── Data to process ──

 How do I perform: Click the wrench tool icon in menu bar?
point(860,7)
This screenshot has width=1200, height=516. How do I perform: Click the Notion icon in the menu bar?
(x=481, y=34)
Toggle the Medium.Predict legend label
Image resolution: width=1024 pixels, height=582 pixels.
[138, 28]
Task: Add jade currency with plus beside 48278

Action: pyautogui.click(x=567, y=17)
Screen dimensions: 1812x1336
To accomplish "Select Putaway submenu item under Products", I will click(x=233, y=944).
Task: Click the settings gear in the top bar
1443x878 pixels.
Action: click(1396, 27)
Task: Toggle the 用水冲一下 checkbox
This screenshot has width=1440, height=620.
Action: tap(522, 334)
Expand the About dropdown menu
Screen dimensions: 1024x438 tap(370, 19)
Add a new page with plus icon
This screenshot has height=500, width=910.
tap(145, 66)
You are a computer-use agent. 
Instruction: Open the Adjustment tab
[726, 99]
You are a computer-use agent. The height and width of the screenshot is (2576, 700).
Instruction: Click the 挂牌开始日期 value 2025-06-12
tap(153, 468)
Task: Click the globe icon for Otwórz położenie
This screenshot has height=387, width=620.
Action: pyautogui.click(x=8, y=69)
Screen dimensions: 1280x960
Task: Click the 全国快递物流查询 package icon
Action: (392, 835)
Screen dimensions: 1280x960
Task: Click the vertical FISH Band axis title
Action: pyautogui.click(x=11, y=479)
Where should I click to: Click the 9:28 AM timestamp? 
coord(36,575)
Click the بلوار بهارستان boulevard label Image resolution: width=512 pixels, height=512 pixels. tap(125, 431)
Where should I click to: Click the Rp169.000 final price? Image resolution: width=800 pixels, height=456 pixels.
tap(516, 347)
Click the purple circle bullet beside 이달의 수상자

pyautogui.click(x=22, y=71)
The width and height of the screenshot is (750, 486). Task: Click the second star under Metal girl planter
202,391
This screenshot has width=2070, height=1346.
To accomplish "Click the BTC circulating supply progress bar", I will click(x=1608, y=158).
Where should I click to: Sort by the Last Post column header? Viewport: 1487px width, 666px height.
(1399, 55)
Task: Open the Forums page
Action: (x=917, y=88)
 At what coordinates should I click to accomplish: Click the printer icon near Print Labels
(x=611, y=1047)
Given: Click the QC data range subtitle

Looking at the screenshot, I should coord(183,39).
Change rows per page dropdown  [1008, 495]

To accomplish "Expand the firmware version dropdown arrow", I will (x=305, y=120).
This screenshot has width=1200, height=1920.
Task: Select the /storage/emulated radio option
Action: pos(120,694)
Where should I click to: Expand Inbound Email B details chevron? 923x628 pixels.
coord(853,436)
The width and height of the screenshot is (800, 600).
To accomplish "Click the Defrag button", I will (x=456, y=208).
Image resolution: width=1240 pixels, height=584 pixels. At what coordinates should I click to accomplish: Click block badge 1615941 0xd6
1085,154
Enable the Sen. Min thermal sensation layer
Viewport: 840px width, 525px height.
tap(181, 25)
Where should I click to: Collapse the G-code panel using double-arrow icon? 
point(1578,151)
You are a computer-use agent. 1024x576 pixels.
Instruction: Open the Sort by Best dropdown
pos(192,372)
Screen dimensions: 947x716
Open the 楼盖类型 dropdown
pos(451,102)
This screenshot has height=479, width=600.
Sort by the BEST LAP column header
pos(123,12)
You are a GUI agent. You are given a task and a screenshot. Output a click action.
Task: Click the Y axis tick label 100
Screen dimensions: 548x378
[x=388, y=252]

───

[Task statement]
Starting with the line that holds "Expand the About dropdown menu" and ending with the line that holds "Task: Click the globe", retype every line in the data above exactly, and nothing else.

[Response to the task]
Expand the About dropdown menu
Screen dimensions: 1024x438 tap(370, 19)
Add a new page with plus icon
This screenshot has height=500, width=910.
tap(145, 66)
You are a computer-use agent. 
Instruction: Open the Adjustment tab
[726, 99]
You are a computer-use agent. The height and width of the screenshot is (2576, 700).
Instruction: Click the 挂牌开始日期 value 2025-06-12
tap(153, 468)
Task: Click the globe icon for Otwórz położenie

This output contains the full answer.